作業内容 |
1. レビュー識別の記事で、import文によって読み込まれているモジュール名をすべて挙げてください。
2. レビュー識別の記事を、最後に示された行の次から書き継いでください。

=== 抜粋元テキスト ===

自然言語処理で、レビューの識別やってみた！その２【図解速習DeepLearning】#013

こんにちは！こーたろーです。

本日は、映画情報サイトにあるレビューを識別する（その２）を行っていきます。

昨日は、Embedding層とMLPで構成されたものを取り扱いました。

自然言語処理で、レビューの識別やってみた！その１【図解速習DeepLearning】#012 - 福岡の社会人データサイエンティストの部屋

今回は、TF_Hubで提供されているEmbeddingモデルを使って、転移学習を行っていきます。

１．必要なライブラリーのインポート

import tensorflow as tf
import tensorflow_hub as hub
import matplotlib.pyplot as plt
import numpy as np
import os
import pandas as pd
import re
import seaborn as sns

２．データセットの準備

今回は、ポジティブ度合いを10段階でラベル付けされたIMDB映画レビューで行っていきます。

呼び出すデータセットは、既にデータ整形されたものとなっているため、前回のように前処理は不要となっています。

def load_directory_data(directory):
  data = {}
  data["sentence"] = []
  data["sentiment"] = []
  for file_path in os.listdir(directory):
    with tf.io.gfile.GFile(os.path.join(directory, file_path), "r") as f:
      data["sentence"].append(f.read())
      data["sentiment"].append(re.match("\d+_(\d+)\.txt", file_path).group(1))
  return pd.DataFrame.from_dict(data)

def load_dataset(directory):
  pos_df = load_directory_data(os.path.join(directory, "pos"))
  neg_df = load_directory_data(os.path.join(directory, "neg"))
  pos_df["polarity"] = 1
  neg_df["polarity"] = 0
  return pd.concat([pos_df, neg_df]).sample(frac=1).reset_index(drop=True)

def download_and_load_datasets(force_download=False):
  dataset = tf.keras.utils.get_file(
      fname="aclImdb.tar.gz", 
      origin="http://ai.stanford.edu/~amaas/data/sentiment/aclImdb_v1.tar.gz", 
      extract=True)
  
  train_df = load_dataset(os.path.join(os.path.dirname(dataset), 
                                       "aclImdb", "train"))
  test_df = load_dataset(os.path.join(os.path.dirname(dataset), 
                                      "aclImdb", "test"))
  
  return train_df, test_df

tf.compat.v1.logging.set_verbosity(tf.compat.v1.logging.ERROR)

train_df, test_df = download_and_load_datasets()
train_df.head()

=== 提供エントリ ===

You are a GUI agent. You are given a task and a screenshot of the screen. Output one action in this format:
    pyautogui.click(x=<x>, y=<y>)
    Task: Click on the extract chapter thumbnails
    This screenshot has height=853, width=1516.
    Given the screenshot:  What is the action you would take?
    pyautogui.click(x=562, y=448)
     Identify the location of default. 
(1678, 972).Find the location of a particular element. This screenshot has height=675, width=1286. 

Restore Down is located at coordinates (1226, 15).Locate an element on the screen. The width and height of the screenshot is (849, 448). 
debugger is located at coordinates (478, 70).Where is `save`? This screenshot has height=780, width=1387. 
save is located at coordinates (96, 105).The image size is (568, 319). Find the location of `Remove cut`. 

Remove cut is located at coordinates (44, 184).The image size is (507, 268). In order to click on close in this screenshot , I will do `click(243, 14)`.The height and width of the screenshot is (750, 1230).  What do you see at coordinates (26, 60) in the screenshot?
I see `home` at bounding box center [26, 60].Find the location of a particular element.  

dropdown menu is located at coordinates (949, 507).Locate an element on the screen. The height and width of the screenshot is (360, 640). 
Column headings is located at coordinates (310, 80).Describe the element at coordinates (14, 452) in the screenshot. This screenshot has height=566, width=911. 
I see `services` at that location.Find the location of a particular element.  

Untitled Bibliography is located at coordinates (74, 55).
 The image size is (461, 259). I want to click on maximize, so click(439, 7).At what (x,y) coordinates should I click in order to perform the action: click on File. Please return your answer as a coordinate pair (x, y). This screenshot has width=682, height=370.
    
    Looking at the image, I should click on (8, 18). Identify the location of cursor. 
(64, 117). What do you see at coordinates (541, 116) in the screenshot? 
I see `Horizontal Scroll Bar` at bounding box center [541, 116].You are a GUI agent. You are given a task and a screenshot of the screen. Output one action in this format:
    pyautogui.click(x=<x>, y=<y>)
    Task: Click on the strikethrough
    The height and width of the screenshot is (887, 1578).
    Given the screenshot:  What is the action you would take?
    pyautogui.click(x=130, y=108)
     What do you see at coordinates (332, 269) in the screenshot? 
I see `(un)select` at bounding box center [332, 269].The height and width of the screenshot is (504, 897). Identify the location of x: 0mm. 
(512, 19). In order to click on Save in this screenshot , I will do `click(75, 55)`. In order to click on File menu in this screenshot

===

各タスクの回答 |
1. tensorflow、tensorflow_hub、matplotlib.pyplot、numpy、os、pandas、re、seaborn

2.
f:id:dsf-kotaro:20210210195759p:plain

３．モデルを作成

【入力関数】

TensorflowのEstimatorフレームワークを活用していきます。
こちらは、Pandasのデータフレームをラッピングする入力関数を提供しているため、データフレームのまま入力できるため、非常に便利です。

train_input_fn = tf.compat.v1.estimator.inputs.pandas_input_fn(
    train_df, train_df["polarity"], num_epochs=None, shuffle=True)

predict_train_input_fn = tf.compat.v1.estimator.inputs.pandas_input_fn(
    train_df, train_df["polarity"], shuffle=False)

predict_test_input_fn = tf.compat.v1.estimator.inputs.pandas_input_fn(
    test_df, test_df["polarity"], shuffle=False)

【特徴カラム】

TF_Hubでは、与えられたテキストにモジュールを適用させて、その出力を渡す【特徴カラム】というものがあるようです。
今回は、「nnlm-en-dim128」というモジュールを使用しています。

embedded_text_feature_column = hub.text_embedding_column(
    key="sentence", 
    module_spec="https://tfhub.dev/google/nnlm-en-dim128/1")

【推論器】

分類器には、DNN_Classifierを使用しています。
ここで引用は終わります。